Pas pour tout le monde, songea amèrement Jochen quand il repensa à Kristofferson.

 

-         Que savez-vous sur ce traître, Capitaine ?

-         Que c’est sans doute quelqu’un de haut placé, avec de gros moyens. Peut-être même que ça pourrait être vous.

-         Ou vous, répondit le grand homme roux du tac au tac. Mais nous avons un avantage : nous avons la confiance du Prince, nous sommes dans l’armée régulière, et nous n’avons pas tellement intérêt à faire chuter Vereinbarung.

-         Vous pensez que le traître est un civil ?

-         Peut-être. Peut-être que c’est un Skaven, peut-être une femme, peut-être même qu’ils sont plusieurs ?

 

Jochen voulut en finir avec les doutes :

 

-         Vous croyez que c’est Nedland ?

-         Hum… Je n’ai pas confiance en lui, mais je ne le vois pas nous trahir. Ce serait arracher la main qui le nourrit depuis des années. Mais d’autres pourraient être bien moins satisfaits qu’ils ne paraissent ? D’autres qui pourraient avoir une prétention sur le trône ?

-         Vous pensez… Attendez, ne me dites pas que vous soupçonnez un membre de la famille du Prince ?
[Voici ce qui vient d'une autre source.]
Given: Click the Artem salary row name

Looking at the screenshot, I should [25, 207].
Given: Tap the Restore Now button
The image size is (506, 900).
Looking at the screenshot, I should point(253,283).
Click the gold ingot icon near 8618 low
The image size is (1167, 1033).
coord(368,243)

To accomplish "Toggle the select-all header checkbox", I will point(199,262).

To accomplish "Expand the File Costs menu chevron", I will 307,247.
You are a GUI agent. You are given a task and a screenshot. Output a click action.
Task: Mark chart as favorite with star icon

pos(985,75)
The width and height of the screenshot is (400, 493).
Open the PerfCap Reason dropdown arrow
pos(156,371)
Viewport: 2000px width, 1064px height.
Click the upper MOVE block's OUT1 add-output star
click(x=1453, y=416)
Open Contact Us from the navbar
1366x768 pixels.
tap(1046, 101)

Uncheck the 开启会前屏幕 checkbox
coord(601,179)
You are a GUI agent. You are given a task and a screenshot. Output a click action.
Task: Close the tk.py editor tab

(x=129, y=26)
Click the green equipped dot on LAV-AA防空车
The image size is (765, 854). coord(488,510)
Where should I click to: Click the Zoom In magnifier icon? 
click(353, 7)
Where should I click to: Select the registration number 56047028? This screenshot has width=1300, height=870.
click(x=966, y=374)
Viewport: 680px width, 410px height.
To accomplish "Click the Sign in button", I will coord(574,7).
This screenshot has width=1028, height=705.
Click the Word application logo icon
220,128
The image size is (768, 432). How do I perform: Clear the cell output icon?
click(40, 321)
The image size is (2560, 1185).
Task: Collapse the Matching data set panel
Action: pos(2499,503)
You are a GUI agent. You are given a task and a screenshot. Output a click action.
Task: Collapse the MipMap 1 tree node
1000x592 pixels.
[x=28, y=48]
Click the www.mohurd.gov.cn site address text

-         Sincèrement, je ne sais pas, mais c’est une piste à ne pas négliger. L’Histoire du Vieux Monde regorge d’histoires où des familles nobles ont arrangé la succession par la violence et la trahison. Là, encore, je ne veux rien dire. Je soupçonne quelqu’un en particulier, mais je ne peux pas vous dire qui. Vous manqueriez d’objectivité. Or, nous devons coincer cette personne, la mettre devant le fait accompli. Y compris si c’est l’un des enfants ou des petits-enfants du Prince. Tels sont les ordres qu’il m’a donnés.

 

Le jeune Gottlieb se mordit la lèvre.

 

-         Tous les membres de la famille royale, dites-vous ?

-         En dehors des deux plus jeunes, bien sûr.

-         Oh… Franchement, je les ai vus grandir, je ne vois pas lequel pourrait vouloir renverser le Prince ?

-         Ils ont tous leurs défauts, et leur part sombre. Vous l’avez bien vu.

 

Le capitaine ne répondit rien, cette fois. Le commandant leva une main conciliante.

 

-         Je ne veux pas vous embrouiller. Je n’accuse personne en particulier, pour l’instant, je ne fais que soupçonner. Je peux parfaitement me tromper. Il est tout-à-fait possible que la personne soit encore quelqu’un d’autre. Le Maître Mage Mainsûre ne me paraît pas très franc du collier, non plus. On peut mettre ça sur son caractère fantasque.

-         Il s’est battu à nos côtés de manière efficace, vous l’avez bien vu, non ?

-         Oui, mais j’ai appris à ne pas me fier aux apparences. Néanmoins, je ne sais pas encore précisément quoi penser à son sujet. J’ai encore besoin de quelques jours pour investiguer. En attendant, je vous recommande de bien ouvrir les yeux et les oreilles. La moindre petite erreur de la part de notre cible pourra être l’arme contre elle. Je tiendrai le même discours à votre sœur. D’ailleurs, je vous demanderai de lui dire de venir à mon bureau dès que vous la verrez.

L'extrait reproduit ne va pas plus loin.